= Page =
•••••

L’opéra mis au concours était cette année La Bohème de Puccini, pour la troisième fois de l’histoire du concours (dédié cette année à Alida Ferrarini, décédée pendant les épreuves, qui avait été la lauréate pour le rôle de Mimi au concours 1974), puisque La Bohème a été proposée en 1974 (outre Alida Ferrarini, parmi les vainqueurs, Paolo Barbacini , Garbis Boyagian, Max-René Cosotti et Alessandro Corbelli) et en 1984 (vainqueurs Fiamma Izzo d’Amico, Lucietta Bizzi et Roberto Servile).
Le nombre de candidats cette année particulièrement élevé (environ 150) a nécessité un écrémage important pendant les premières éliminatoires. Le concours est organisé en premières éliminatoires pendant lesquelles les candidats doivent présenter un air à leur convenance non lié à l’opéra mis au concours et en secondes éliminatoires où les candidats présentent, un air à leur convenance ou un air extrait de l’opéra (le choix étant fait par la commission), puis en demi-finale où les candidats encore en lice présentent les ensembles de l’opéra mis au concours et quelques airs, et une finale où deux distributions ou trois exécutent la plupart des airs et ensembles de l’opéra.
Ce qui a frappé le jury pendant les éliminatoires, c’est que les candidats ont souvent présenté des airs qui stylistiquement n’ont rien à voir avec l’époque ou le style de l’opéra mis au concours : cette année, de nombreux sopranos ont proposé de longs airs de bel canto (Anna Bolena, Lucia di Lammermoor par exemple) aux difficultés notables, mais aidant peu à comprendre si derrière une Lucia se cachait une Mimi. Pour une fois en revanche la commission s’est réjouie d’avoir à écouter une petite vingtaine de ténors, mais malheureusement beaucoup (7 à 8) ne se sont pas présentés ou ont renoncé en cours d’épreuve. Quelques-uns se sont présentés sur deux rôles (Mimi/Musetta ou Schaunard/Marcello avec des fortunes diverses.
À cause des nombreuses demi-finalistes pour Mimi et Musetta, la commission a dû procéder à une sélection ultérieure, pour déterminer qui des demi-finalistes pour ces deux rôles continuerait à se faire entendre dans les ensembles.
Il faut souligner qu’après les secondes éliminatoires, le niveau moyen des chanteurs était dans l’ensemble assez solide, et les épreuves finales ont permis d’entendre des distributions homogènes, d’un niveau très honorable, qui laisse espérer aux représentations de la Bohème (9 au total à Trévise, Ferrare, Jesi, Bolzano)  un joli succès.

•••••

= Données enregistrées =
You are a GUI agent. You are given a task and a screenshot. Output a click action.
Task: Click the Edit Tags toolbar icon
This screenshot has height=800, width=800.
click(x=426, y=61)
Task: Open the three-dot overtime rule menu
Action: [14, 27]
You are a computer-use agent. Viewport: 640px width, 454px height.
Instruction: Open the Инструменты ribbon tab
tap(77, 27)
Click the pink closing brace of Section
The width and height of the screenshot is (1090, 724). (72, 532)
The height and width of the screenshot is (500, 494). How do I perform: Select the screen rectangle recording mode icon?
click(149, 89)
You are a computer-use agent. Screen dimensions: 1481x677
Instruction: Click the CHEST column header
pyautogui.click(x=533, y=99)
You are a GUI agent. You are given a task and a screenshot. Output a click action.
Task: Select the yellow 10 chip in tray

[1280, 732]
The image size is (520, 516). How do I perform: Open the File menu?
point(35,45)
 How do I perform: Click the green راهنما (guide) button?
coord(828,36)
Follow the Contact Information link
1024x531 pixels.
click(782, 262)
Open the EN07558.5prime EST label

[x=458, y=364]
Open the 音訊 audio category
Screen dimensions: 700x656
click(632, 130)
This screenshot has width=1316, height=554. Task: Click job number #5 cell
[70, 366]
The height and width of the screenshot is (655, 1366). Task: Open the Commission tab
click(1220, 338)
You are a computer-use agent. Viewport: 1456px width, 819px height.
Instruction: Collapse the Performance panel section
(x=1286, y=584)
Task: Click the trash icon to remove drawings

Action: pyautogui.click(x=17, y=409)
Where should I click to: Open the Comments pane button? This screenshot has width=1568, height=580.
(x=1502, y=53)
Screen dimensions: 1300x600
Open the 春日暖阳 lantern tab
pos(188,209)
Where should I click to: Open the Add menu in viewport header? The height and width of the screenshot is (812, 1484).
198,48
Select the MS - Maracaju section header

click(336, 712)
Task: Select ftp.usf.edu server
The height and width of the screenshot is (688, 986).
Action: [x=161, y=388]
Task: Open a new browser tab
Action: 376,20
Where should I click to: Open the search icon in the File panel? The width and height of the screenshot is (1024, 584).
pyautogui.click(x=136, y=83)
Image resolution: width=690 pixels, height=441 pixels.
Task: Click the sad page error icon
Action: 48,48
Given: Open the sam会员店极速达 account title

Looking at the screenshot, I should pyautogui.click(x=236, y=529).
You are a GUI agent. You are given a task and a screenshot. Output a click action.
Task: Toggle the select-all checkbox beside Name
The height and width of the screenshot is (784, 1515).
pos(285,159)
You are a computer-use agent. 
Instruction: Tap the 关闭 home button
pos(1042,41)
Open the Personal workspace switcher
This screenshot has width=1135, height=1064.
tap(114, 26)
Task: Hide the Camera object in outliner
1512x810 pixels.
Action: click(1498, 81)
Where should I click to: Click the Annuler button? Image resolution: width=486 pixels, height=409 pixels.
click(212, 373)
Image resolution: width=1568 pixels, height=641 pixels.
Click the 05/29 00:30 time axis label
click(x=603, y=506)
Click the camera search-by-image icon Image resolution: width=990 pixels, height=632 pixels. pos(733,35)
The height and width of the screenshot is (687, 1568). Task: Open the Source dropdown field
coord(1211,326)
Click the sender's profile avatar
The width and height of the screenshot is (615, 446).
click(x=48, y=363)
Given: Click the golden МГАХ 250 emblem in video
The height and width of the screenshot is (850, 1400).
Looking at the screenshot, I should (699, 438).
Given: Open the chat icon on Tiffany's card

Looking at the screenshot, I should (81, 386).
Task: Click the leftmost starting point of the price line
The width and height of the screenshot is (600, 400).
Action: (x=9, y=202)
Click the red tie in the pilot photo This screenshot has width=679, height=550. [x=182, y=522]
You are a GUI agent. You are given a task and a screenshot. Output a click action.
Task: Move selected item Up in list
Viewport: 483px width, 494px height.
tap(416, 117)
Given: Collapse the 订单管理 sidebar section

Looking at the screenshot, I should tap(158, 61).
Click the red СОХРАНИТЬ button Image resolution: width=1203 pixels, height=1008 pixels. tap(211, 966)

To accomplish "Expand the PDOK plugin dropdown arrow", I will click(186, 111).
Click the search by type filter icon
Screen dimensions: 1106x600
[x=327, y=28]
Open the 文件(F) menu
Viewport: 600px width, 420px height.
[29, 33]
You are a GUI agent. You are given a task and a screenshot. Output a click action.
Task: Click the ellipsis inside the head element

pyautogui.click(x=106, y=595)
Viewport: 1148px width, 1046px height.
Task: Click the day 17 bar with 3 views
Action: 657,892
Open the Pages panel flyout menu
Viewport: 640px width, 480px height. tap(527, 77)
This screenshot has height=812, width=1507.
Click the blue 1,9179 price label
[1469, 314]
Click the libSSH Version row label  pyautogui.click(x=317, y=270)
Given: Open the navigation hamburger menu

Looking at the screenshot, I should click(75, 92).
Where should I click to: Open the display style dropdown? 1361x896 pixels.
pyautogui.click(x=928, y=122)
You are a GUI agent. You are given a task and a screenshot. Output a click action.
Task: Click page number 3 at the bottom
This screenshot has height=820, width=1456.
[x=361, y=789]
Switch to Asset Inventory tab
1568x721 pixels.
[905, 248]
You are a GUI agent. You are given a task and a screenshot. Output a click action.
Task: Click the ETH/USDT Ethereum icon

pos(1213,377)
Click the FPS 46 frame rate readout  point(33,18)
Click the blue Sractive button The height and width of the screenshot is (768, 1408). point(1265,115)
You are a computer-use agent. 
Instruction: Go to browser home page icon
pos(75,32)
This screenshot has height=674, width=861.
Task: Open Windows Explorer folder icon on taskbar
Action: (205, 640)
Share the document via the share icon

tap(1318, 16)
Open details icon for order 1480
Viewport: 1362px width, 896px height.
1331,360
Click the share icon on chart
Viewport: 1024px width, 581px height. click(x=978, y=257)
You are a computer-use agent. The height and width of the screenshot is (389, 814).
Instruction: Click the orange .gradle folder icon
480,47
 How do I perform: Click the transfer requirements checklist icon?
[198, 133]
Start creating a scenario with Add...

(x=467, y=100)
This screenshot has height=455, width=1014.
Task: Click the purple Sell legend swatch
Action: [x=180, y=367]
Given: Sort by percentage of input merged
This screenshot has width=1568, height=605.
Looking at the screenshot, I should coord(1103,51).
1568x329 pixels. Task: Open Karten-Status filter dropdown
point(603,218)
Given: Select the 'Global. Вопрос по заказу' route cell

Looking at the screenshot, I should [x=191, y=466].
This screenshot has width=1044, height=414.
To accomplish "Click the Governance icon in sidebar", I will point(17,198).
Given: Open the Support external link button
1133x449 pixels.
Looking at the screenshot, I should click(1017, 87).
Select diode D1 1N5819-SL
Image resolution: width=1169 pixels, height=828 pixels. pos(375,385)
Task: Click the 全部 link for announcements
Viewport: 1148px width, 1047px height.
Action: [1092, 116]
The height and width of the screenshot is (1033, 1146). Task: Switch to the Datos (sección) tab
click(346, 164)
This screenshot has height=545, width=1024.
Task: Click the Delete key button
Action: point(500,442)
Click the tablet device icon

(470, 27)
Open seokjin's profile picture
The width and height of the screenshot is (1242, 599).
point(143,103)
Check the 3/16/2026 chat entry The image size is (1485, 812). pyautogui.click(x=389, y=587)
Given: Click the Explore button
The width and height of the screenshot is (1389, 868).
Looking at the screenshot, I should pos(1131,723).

•••••

= Objectif A =
Traduisez en anglais cette phrase du texte sur le concours lyrique : « À cause des nombreuses demi-finalistes pour Mimi et Musetta, la commission a dû procéder à une sélection ultérieure, pour déterminer qui des demi-finalistes pour ces deux rôles continuerait à se faire entendre dans les ensembles. »
= Objectif B =
Donnez la suite du texte sur le concours lyrique, à partir de sa dernière phrase.

= Réponse A =
Because of the many semifinalists for Mimi and Musetta, the committee had to carry out a further selection to determine which of the semifinalists for these two roles would continue to be heard in the ensembles.

= Réponse B =
Les chanteurs sélectionnés auront droit, avant les représentations, à une semaine de stage de préparation de chant, dirigé par Evguenia Dundekova, auxquels s’adjoindront ceux qui ont été distingués par une bourse d’études d’un montant de 500, 600, 1000€.
Même si tout au long de la semaine, la commission a eu le temps de se faire une idée précise de la distribution finale et que le choix définitif n’a pas donné lieu à des débats homériques, il reste que même départagés, les finalistes avaient des qualités qui aurait pu permettre de construire deux distributions, aux couleurs différentes, mais ce n’est pas conforme au règlement du concours, refusant les ex-aequo, et ne permettant de primer qu’une seule distribution.
Deux Mimi se disputaient le rôle, l’italienne Chiara Margarito et la sud-africaine Nozuko Teto. Deux voix et deux personnalités radicalement différentes. Chiara Margarito, avec quelques défauts de justesse, avait pour elle une très belle personnalité, fragile, distillant l’émotion, tandis que Nozuko Teto montrait une maîtrise technique,  une solidité musicale, une homogénéité vocale et une maturité telles qu’elle a emporté le rôle. Si elle continue sur cette lancée, et si elle continue à travailler, cette jeune chanteuse est une graine de soprano lirico spinto pour Verdi : la voix est large, les passages à l’aigu faciles, l’appui solide, et la personnalité scénique affirmée. Chacun des airs présentés au long du concours a été vraiment réussi.
La discussion a été plus animée pour le choix des ténors : au bout du compte, deux ténors se sont retrouvés en finale, avec chacun autant de qualités que de défauts. L’un, l’argentin Pablo Karaman, a séduit la commission par la musicalité, par la technique, la qualité du timbre, l’interprétation mûre et une réelle émotion (3ème acte), mais la voix était trop petite pour le rôle et surtout pour l’orchestration puccinienne et déjà elle disparaissait dans les ensembles. La commission a donc choisi l’italien Matteo Lippi, à la voix mieux adaptée au rôle, malgré des défauts dans les notes plus graves et une fâcheuse tendance à la nasalisation, et malgré un manque de tenue de scène. Mais elle a estimé que ces défauts pouvaient être corrigés lors de la préparation et qu’en tous cas la qualité et la tenue des aigus très bien placés, très bien projetés, et sans aucun des défauts remarqués dans les registres plus graves, ainsi que la projection générale de la voix (notable dans les ensembles) permettaient de le déclarer vainqueur. Il reste qu’aucun des deux n’était totalement convaincant, mais que le niveau des deux artistes ne justifiait pas la non-attribution du rôle (dans ce cas, la direction artistique recherche un chanteur « sur le marché » comme on dit).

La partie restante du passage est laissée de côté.